Petra sat rigid on the bench and stared at me. I half-expected a blast of invective but instead she began to melt into tears. That brought her mother back into the fray, bristling with unconditional love. She’d hardly said a word since we’d entered the house and now, with both hands on the table, she leaned into my face.
“You may have earned a few stars in the eyes of your cronies. Murder solved, drugs found, police officer tracked down? Just don’t expect us to be impressed.” She waited, eyes darting all over my face, and then cut me down to size. “You can go now.”
“Or what? You’ll call the police?” I stood up, reached into my inside pocket for an old business card, the only one I’ve ever been given and kept. I dropped it onto the table. “You’ll have to play ball with the system, sooner or later, Petra. Get in touch with that man there. He saved me from being charged with assault, then secured my pension in the wake of my, well ... having thumped a fellow officer for being a prize twat. Tell him it was me recommended him.”
I headed for the back door.
“So when?” she called after me.
“When what?”
“When will you tell Blackwell you found me?”
“Couple of years’ time.”
There isn’t much more to say about the case, really. Fairchild got in touch with my solicitor friend, who told her to go and stay in France for a couple of weeks, get her story straight, then return and face the music. He conducted the orchestra quite brilliantly, in my opinion. She wound up doing time but not as much as we’d all expected. Furthermore she served it in a prison he approved, one where she didn’t have to spend all day looking over her shoulder just because she’d once been a policewoman.
Other guilty parties were given sentences of varying lengths, thirty years being handed down for the double murder. No parole. Of the others I remember thinking they’d all be young enough to reboot their lives once they got out.

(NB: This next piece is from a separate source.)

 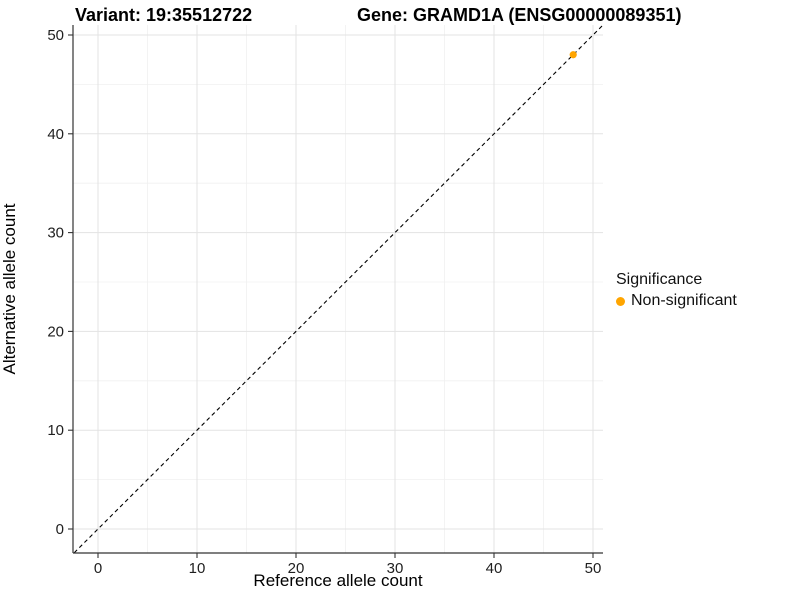 I want to click on x-tick-label: 30, so click(x=396, y=568).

Angelica Carter told their stories extremely well, over and over again, and I admit to being irked by her laudatory prose about Tom Blackwell. She was quoted endlessly, on television and radio news, documentaries, blogs, newspapers. One sentence stood out. “The driving force behind solving this case was Commander Tom Blackwell, who carried out his search for the truth with courage and inspiration, reminding us yet again that our police service is the finest in the world.”
In other words he’d got someone else to do his dirty work for him. And taken the credit.